> _Work request_: Could you count the lines in the data that contain "details"? Reply with the number only.

> _Materials provided_:

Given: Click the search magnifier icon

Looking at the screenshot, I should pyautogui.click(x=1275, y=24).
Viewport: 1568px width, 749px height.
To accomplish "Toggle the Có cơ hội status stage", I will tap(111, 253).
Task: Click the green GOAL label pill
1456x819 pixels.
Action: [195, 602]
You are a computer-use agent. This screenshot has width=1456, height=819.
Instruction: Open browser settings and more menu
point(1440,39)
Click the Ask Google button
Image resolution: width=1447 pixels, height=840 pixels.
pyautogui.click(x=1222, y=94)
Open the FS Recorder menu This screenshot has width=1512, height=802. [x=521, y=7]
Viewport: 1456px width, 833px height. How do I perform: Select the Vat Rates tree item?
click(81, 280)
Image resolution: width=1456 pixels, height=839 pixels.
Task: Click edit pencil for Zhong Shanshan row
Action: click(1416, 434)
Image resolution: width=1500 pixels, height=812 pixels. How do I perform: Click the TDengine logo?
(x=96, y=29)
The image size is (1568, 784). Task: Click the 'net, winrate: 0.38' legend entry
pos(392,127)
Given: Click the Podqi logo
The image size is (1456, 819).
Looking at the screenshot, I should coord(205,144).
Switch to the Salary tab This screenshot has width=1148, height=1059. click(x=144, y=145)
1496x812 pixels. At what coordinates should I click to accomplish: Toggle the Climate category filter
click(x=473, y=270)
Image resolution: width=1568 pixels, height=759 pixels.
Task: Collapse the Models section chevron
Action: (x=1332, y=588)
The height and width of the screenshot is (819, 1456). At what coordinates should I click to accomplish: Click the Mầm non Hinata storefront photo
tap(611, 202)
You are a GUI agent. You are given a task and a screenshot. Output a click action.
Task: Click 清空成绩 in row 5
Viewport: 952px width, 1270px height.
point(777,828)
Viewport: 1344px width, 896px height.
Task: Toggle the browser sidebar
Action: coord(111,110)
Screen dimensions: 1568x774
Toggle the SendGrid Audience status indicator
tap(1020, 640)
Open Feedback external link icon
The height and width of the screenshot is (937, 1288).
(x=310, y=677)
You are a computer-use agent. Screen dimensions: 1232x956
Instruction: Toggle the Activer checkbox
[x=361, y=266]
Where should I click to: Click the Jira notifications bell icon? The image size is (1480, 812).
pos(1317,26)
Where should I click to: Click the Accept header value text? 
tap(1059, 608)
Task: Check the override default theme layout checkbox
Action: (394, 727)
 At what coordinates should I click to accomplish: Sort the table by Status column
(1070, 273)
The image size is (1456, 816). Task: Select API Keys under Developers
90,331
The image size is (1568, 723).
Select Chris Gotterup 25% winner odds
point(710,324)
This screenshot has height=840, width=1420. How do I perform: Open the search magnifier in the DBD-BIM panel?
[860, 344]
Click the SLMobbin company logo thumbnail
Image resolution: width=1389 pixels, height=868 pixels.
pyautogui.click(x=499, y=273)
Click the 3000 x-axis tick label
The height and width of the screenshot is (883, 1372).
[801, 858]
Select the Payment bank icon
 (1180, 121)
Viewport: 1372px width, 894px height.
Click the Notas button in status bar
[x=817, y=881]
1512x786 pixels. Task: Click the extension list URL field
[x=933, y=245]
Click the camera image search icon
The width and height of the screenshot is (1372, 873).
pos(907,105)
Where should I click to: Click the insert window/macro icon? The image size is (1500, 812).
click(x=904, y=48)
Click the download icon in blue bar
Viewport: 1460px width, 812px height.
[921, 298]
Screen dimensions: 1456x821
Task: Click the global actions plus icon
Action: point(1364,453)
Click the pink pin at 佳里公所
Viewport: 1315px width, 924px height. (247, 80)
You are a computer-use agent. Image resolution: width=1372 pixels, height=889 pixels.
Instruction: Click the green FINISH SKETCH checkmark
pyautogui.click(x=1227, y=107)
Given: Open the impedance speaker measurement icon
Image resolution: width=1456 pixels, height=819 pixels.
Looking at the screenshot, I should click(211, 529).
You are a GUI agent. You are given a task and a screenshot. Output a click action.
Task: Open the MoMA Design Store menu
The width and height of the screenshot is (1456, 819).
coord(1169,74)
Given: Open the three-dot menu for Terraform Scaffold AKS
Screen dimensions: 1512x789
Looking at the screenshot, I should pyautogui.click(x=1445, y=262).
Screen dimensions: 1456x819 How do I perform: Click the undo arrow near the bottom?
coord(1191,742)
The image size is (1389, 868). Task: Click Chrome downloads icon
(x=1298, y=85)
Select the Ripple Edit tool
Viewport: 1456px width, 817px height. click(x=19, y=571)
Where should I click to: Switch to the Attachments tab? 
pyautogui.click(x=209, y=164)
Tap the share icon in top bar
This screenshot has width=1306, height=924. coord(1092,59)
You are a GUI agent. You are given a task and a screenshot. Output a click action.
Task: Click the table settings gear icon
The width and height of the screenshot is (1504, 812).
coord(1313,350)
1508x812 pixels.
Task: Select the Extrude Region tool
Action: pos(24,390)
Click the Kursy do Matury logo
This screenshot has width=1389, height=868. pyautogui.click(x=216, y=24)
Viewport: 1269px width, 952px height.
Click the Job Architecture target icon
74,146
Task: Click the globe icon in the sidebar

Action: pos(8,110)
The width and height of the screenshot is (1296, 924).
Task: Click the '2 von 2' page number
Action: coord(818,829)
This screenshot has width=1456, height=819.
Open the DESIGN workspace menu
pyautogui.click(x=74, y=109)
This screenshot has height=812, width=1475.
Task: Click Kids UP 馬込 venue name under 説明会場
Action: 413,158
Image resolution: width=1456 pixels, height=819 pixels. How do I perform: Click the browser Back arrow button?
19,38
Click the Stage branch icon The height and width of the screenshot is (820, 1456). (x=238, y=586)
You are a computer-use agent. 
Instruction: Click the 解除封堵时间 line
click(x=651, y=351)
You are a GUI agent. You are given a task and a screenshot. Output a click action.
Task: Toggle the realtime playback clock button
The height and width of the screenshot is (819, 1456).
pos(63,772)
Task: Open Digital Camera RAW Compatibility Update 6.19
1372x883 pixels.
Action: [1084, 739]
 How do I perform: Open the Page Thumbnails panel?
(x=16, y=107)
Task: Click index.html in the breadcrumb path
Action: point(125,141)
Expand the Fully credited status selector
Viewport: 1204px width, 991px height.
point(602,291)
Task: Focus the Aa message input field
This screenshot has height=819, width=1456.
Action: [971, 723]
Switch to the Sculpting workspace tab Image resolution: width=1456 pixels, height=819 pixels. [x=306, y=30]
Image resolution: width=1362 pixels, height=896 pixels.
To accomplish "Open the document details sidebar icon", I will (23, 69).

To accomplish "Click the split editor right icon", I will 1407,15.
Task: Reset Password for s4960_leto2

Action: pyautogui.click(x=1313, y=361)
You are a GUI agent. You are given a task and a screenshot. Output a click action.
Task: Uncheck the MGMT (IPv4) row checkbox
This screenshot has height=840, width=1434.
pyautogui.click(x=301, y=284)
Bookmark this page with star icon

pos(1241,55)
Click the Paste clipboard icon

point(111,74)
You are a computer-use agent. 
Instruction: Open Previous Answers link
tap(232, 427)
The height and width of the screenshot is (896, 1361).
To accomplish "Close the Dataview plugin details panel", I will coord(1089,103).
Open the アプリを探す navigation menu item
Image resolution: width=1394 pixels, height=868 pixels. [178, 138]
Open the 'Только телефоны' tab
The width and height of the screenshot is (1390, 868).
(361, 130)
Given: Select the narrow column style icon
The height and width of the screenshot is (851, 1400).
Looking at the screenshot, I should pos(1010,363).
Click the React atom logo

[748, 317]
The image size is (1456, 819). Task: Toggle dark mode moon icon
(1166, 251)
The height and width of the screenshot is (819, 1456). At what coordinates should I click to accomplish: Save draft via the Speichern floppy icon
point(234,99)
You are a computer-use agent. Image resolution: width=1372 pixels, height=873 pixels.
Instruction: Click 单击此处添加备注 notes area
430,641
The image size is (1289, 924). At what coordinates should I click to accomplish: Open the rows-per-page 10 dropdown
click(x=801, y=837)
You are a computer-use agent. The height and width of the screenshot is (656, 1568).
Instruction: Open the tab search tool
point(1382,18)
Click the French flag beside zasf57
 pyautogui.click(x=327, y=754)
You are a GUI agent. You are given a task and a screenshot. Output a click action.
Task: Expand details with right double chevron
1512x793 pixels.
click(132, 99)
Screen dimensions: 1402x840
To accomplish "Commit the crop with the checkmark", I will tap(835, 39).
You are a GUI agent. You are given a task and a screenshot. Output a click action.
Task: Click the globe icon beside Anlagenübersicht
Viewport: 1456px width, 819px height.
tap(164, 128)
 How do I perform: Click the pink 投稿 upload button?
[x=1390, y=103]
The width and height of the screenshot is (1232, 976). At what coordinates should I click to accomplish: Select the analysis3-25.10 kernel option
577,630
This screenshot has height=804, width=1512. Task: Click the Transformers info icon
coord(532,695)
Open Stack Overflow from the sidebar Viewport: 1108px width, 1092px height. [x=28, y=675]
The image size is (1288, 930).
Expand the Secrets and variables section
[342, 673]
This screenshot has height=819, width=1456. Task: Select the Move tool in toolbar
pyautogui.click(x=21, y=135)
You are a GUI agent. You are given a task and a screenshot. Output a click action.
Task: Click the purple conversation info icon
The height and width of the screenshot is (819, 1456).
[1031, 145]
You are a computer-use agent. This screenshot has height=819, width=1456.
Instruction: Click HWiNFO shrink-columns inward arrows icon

> _Answer to the exercise_: 3